Сидел и подозрительно косился на многочисленные дыры. Вздрагивал, когда оттуда что-то заглядывало. Постепенно привык и уже не так шарахался. Все-таки самого большого страха натерпелся, когда сюда шли. Не было у него доверия к таким дырам, а там попадались вовсе неприличные, прямо-таки неправдоподобно огромные для этих... что, по идее, не должны быть толщиной с ляжку взрослого человека.
Слышал конечно всякое про червей шахт, забоев, из раскопов. И про Повелителей Червей слышал, но никак не думал, что самому придется столкнуться.

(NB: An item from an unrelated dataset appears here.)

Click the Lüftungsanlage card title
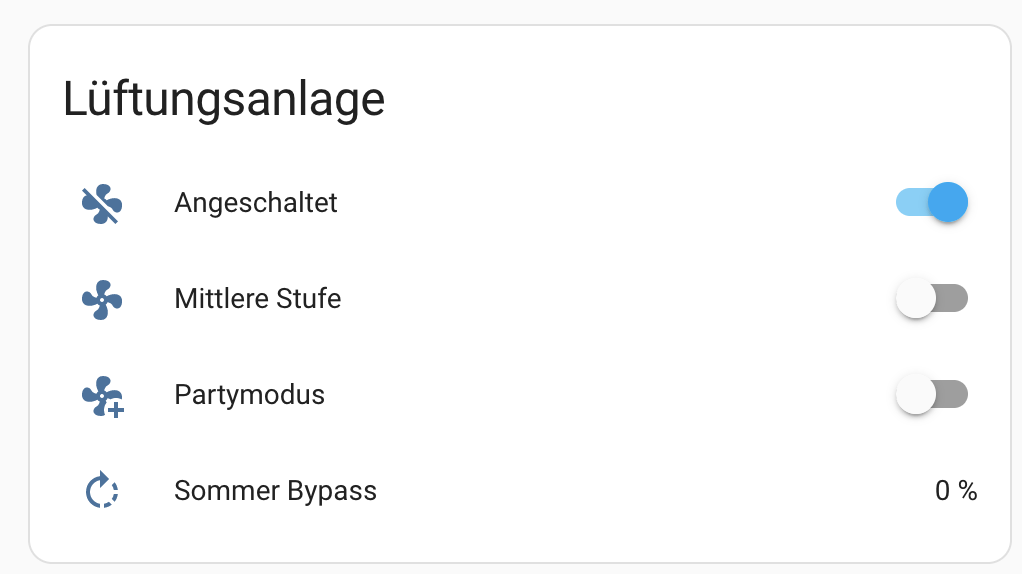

Здесь вроде бы и не Свалка, и не рядом, а откуда-то взялась и слежалась древняя органика. По стенам видно. Перепрела в незапамятные времена и не могла служить пищей кроме как для червей. И еще топливом для людей (если, конечно, хорошо высушить). Потому и копали. Потому и эти вертикальные колодцы, сейчас уже заброшенные, поверху почти затянулись, но внизу все так же. Колодцы слишком близко друг к дружке не стоят, но между ними проходы есть, правда, говорят, не все соединены. Колодцы люди рыли, а проходы между ними - черви.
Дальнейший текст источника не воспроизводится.